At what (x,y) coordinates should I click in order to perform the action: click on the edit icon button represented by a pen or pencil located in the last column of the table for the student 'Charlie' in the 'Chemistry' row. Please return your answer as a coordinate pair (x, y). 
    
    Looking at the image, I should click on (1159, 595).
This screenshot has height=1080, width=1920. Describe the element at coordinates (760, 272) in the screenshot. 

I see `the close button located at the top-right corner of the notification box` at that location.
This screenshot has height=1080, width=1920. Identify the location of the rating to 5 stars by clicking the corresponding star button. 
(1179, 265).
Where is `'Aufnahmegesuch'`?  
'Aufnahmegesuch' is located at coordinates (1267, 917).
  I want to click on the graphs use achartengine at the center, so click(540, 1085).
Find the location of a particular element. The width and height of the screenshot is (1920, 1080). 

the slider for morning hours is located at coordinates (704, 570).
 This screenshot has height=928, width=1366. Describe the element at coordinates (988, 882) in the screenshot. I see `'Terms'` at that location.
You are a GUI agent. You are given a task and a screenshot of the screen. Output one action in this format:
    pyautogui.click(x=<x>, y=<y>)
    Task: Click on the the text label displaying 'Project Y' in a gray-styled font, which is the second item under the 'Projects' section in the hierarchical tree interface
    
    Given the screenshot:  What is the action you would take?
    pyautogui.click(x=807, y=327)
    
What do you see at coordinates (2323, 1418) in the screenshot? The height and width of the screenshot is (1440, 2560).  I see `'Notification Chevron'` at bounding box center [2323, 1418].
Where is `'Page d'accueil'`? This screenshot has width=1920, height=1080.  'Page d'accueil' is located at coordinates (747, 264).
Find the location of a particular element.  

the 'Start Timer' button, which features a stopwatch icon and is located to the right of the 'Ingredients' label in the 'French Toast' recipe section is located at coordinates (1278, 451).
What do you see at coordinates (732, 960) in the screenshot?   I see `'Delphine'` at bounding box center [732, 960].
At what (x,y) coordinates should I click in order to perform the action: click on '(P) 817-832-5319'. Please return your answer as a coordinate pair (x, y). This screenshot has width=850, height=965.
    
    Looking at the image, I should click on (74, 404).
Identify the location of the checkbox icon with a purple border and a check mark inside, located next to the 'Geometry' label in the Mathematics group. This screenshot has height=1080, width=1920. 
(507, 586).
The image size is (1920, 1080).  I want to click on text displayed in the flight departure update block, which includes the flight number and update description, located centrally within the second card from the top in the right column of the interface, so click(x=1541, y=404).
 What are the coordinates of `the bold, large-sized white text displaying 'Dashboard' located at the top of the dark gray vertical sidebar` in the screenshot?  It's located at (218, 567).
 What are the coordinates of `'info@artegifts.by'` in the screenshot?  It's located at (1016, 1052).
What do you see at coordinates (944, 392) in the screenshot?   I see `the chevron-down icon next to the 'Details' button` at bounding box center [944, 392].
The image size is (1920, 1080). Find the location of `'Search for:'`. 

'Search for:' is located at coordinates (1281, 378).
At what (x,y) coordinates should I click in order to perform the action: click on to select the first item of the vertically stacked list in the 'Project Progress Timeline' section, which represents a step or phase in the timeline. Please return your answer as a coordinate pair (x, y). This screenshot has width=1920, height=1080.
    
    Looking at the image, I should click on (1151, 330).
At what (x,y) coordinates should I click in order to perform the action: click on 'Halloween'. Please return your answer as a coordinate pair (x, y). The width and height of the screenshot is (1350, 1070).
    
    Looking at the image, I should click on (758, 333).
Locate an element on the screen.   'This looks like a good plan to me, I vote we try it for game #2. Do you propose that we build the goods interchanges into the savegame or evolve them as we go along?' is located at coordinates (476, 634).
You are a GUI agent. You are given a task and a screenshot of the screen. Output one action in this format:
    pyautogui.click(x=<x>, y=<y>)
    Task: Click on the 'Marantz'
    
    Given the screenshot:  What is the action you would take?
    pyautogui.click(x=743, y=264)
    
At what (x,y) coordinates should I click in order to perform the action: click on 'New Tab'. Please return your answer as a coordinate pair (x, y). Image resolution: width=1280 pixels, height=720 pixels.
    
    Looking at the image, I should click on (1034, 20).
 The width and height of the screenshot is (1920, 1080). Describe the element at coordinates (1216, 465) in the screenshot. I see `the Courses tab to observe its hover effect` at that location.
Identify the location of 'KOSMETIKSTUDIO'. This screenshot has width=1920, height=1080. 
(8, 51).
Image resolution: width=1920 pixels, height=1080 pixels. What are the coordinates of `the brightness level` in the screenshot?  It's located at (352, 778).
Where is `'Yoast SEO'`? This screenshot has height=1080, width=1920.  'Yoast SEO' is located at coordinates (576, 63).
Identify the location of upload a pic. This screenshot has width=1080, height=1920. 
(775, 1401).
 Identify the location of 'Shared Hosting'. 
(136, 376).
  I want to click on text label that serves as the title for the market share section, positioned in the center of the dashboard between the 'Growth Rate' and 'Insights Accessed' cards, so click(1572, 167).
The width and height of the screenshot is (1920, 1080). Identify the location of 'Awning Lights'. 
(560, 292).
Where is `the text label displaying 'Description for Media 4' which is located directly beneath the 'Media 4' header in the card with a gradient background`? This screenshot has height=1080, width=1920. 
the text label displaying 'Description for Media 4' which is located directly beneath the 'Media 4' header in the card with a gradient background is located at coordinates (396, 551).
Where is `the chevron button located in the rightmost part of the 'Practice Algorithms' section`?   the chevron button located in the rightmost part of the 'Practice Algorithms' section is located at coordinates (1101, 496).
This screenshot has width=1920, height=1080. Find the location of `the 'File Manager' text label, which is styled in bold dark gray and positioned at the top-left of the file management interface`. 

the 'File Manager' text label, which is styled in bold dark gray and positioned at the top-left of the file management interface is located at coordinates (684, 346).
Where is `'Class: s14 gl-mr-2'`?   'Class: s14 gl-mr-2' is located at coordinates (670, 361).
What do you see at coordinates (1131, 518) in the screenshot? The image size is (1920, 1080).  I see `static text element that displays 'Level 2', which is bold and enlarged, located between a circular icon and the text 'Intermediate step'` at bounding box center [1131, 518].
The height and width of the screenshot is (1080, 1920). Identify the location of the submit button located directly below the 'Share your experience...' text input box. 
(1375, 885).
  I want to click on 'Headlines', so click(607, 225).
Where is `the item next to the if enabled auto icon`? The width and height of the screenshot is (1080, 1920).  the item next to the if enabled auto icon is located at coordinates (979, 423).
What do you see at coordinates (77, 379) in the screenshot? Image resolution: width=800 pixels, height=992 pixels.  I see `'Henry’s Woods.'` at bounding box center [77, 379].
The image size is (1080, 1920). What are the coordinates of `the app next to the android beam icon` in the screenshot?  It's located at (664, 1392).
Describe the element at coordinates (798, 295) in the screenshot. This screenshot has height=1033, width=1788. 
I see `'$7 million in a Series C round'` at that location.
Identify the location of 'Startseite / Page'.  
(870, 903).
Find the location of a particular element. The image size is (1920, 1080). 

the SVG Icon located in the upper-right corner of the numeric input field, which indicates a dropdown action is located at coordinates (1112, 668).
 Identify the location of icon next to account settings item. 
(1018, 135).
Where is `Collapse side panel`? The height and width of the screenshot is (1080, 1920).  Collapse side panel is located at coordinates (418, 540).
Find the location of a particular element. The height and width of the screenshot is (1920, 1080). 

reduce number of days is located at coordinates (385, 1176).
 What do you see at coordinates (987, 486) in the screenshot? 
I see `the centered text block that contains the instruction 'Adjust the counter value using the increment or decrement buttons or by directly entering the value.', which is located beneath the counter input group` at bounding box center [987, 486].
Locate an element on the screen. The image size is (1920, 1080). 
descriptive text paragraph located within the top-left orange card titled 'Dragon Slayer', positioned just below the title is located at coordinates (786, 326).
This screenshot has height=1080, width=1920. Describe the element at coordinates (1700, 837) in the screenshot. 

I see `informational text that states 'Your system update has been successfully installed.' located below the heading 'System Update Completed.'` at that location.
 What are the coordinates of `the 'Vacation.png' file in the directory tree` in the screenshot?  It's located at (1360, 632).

**PROBLEM DESCRIPTION**
Reproduce the records starting at the beginning and ending at the line that contains "I want to click on the", swapping "edit icon button" for "edit button" and leaving everything else unchanged.

**ANSWER TO THE PROBLEM**
At what (x,y) coordinates should I click in order to perform the action: click on the edit button represented by a pen or pencil located in the last column of the table for the student 'Charlie' in the 'Chemistry' row. Please return your answer as a coordinate pair (x, y). 
    
    Looking at the image, I should click on (1159, 595).
This screenshot has height=1080, width=1920. Describe the element at coordinates (760, 272) in the screenshot. 

I see `the close button located at the top-right corner of the notification box` at that location.
This screenshot has height=1080, width=1920. Identify the location of the rating to 5 stars by clicking the corresponding star button. 
(1179, 265).
Where is `'Aufnahmegesuch'`?  
'Aufnahmegesuch' is located at coordinates (1267, 917).
  I want to click on the graphs use achartengine at the center, so click(540, 1085).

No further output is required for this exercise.